In some places in the country, propane costs soared to upwards of $7 a gallon last winter.

The unusually cold weather in the eastern part of the U.S. combined with wet crops in the Corn Belt, which required a lot of propane to dry, to push inventories down last winter. Antrim said there were also some distribution problems caused by changes in pipeline use that impacted propane supplies.

“It was sort of a perfect storm that drove prices up really, really high,” he said. “This year the situation is quite the opposite. Inventories are way high and exceed the five-year average by quite a bit, even after quite a bit of winter heating has already occurred.”

“The cost of propane has been dropping drastically over the past couple of months, just like fuel and crude oil,” Antrim said. “If you asked me a month ago if I thought prices would drop this low, I would have had to say no.”


For Montana residents dependent on the state’s Low Income Energy Assistance Program, that drop in propane costs will make for a more comfortable and stress-free winter, said Vickie Hando of the state’s Human Resources Development Council.

Every year, the program provides low-income residents with a certain amount of funding to help offset their heating costs, based on factors like the size of home, number of occupants and income.

“The drop in the cost of propane will mean that they will be able to stay warmer this winter,” Hando said. “With the really cold temperatures that we’ve been experiencing here lately, it’s really a big deal for people.”

Kevin Ernst of Alpha Propane said it’s been a decade since propane prices were this low in the winter months.

“Back in 2003, we had pretty good prices,” he said. “The difference this year is that we had unusually high prices last year and unusually low prices now.”

Currently, national inventories of propane are estimated to be about 64 percent above where they were last year.
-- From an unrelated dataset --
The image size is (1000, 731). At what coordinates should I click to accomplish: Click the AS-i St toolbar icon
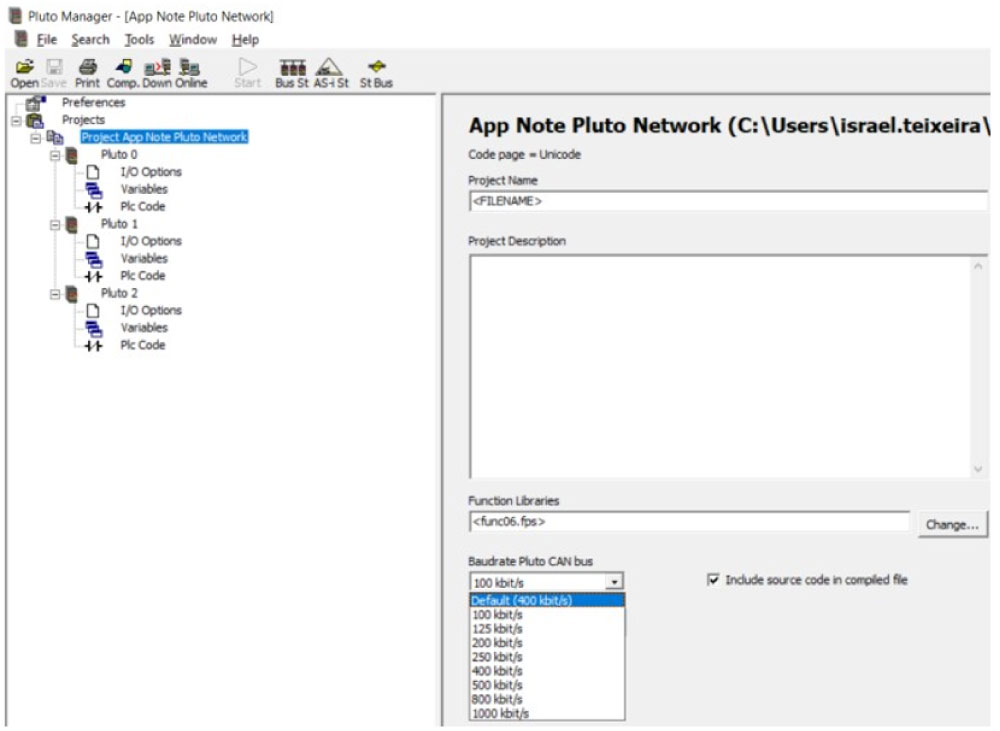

“I think there is a lot of pressure out there to push propane prices down,” Ernst said. “I don’t think people are going to be buying propane at 50 cents a gallon, but I think it may come down a little bit before it stabilizes.”

Ernst said it’s always good for the consumer to shop around for propane and heating oil.

“Propane prices do not follow tit for tat with gasoline and diesel,” he said. “They aren’t tied as tight as you might think. They are handled and distributed differently.”